Le Brésil

L’invasion de l’Ukraine est une conséquence de la relativisation constante des crimes de Poutine – Jornal da USP

Marília Fiorillo dit que le président russe « est un homme habitué à l’impunité »

En colonne Conflit et dialogue cette semaine, Marília Fiorillo, qui enseigne Philosophie politique et rhétorique à l’École des communications et des arts de l’USP, commente comment la complaisance de la communauté internationale face aux crimes constants de Poutine a rendu possible l’invasion de l’Ukraine.

Le professeur illustre :C’est le soutien de la Russie et ses bombardements contre la population syrienne qui ont assuré la victoire du dictateur Bachar al-Assad », un événement en 2000 dont les conséquences se répercutent jusqu’à nos jours, « et la communauté internationale s’est tue. Idem lorsque les Tchétchènes ont occupé un théâtre à Moscou en 2002 et que Poutine a ordonné l’utilisation d’un gaz mortel qui a tout simplement tué les 130 otages. À l’époque, le monde s’en est à peine rendu compte. Peu de mesures ont été prises », poursuit Marília, qui dit que, dans les premières heures de mercredi à jeudi derniers, cependant, la communauté internationale s’est enfin réveillée.

À cette date, Poutine a donné son feu vert à l’invasion du Donbass, une région du sud-est de l’Ukraine, et a lancé des attaques par terre, par eau et par mer à travers le pays. Des attentats à la bombe ont eu lieu dans plusieurs villes, dont la capitale Kiev.
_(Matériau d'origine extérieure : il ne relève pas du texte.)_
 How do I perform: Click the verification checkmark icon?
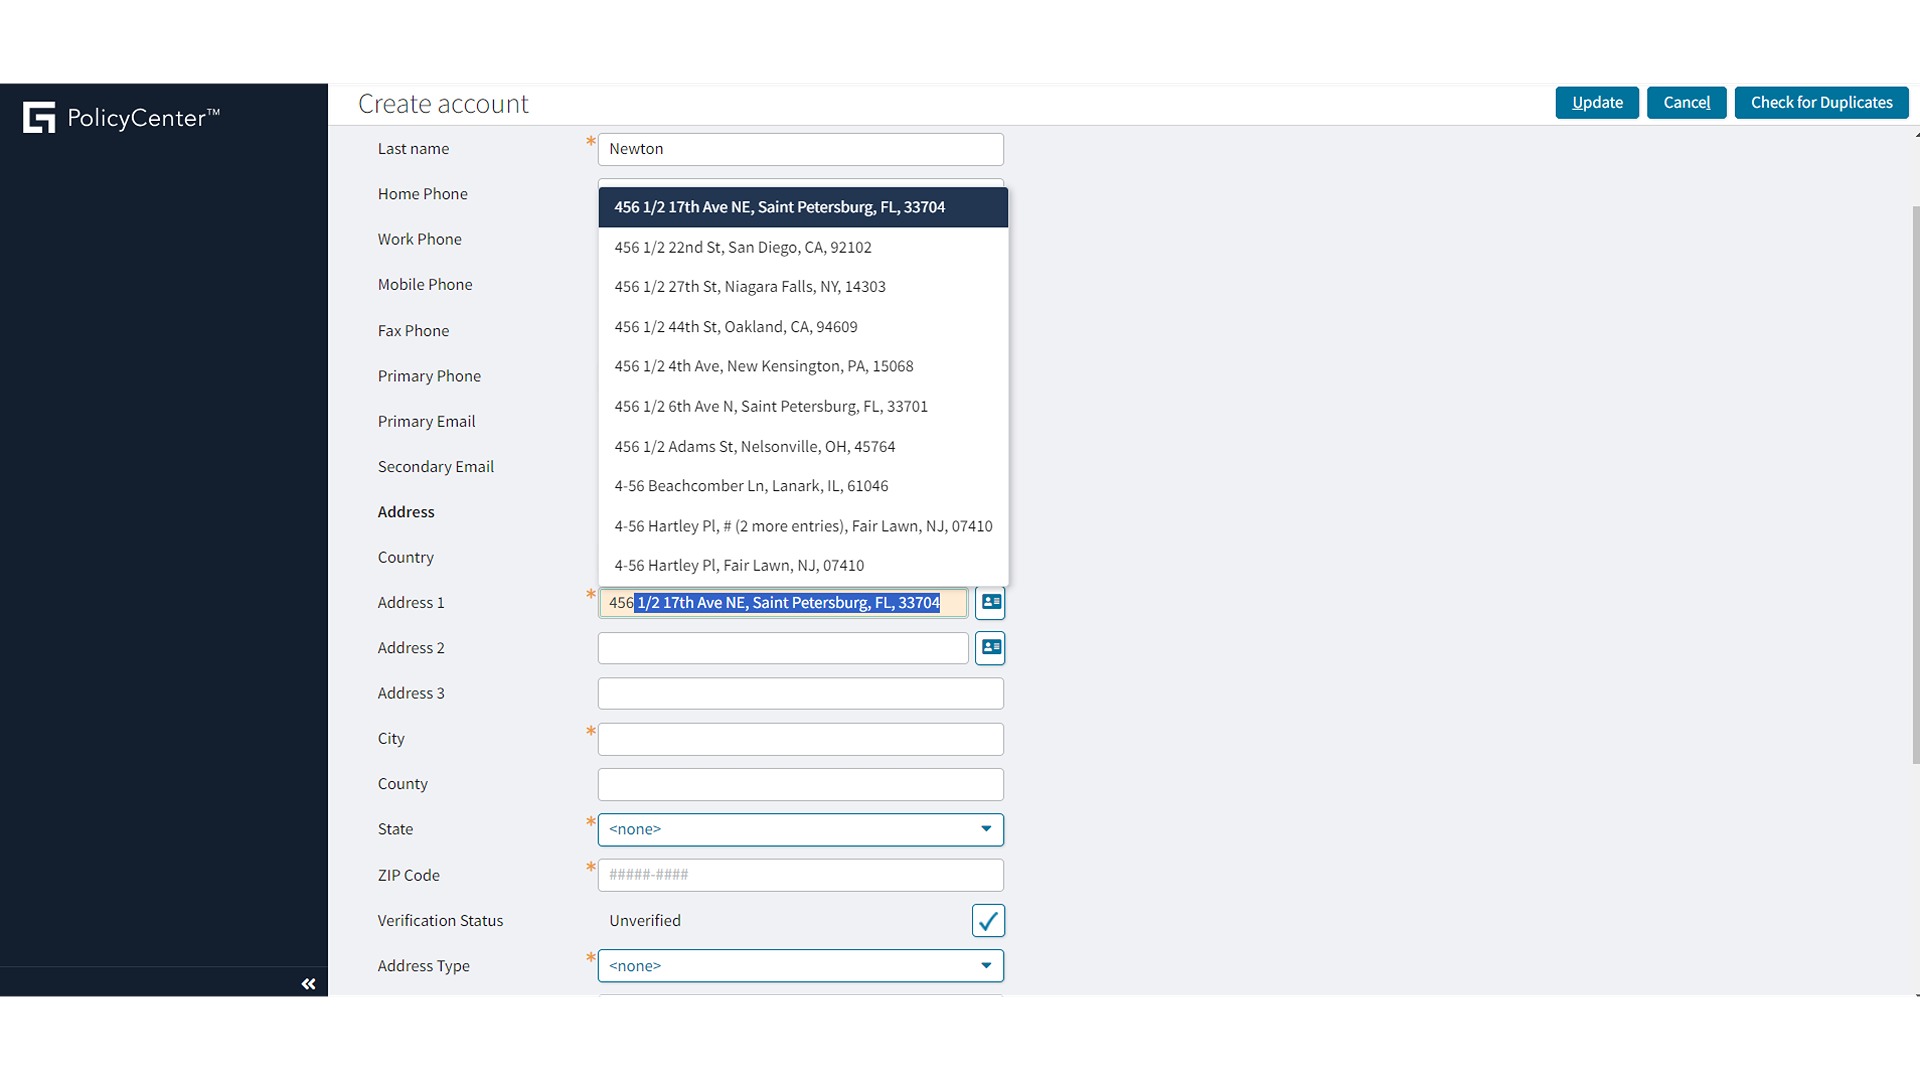tap(988, 921)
L’attaque a pris par surprise les diplomates, les analystes et la population ukrainienne. « Le mépris du tsar était clair dans la moquerie de Poutine d’avoir choisi d’annoncer l’invasion au moment même où l’ONU plaidait pour la paix », mentionne le professeur. « Si la communauté internationale s’est réveillée, c’était trop tard et trop timide. »

L’énorme arsenal militaire russe rend le scénario encore plus appréhensif, cependant, le moment a permis à l’OTAN de « ressusciter de la léthargie », selon les mots de Marília, et a rassemblé une communauté européenne alors divisée.

« Poutine est un homme habitué à l’impunité. Ils ne se sont jamais opposés à sa brutalité, son cynisme, son mépris de l’ordre international. Hier, le président de la Commission européenne a répété le mantra de l’indignation, mais c’est précisément la complaisance de la communauté internationale avec les crimes continus de Poutine pendant des années qui lui a donné le droit de tuer. La différence, c’est que, cette fois, les dégâts seront à grande échelle », conclut-il.


Conflit et dialogue
La colonne Conflit et dialogueavec le professeur Marília Fiorillo, est diffusé tous les vendredis à 10h50 sur Rádio USP (São Paulo 93,7 FM ; Ribeirão Preto 107,9 FM) et également sur Youtube, produit par Jornal da USP et TV USP.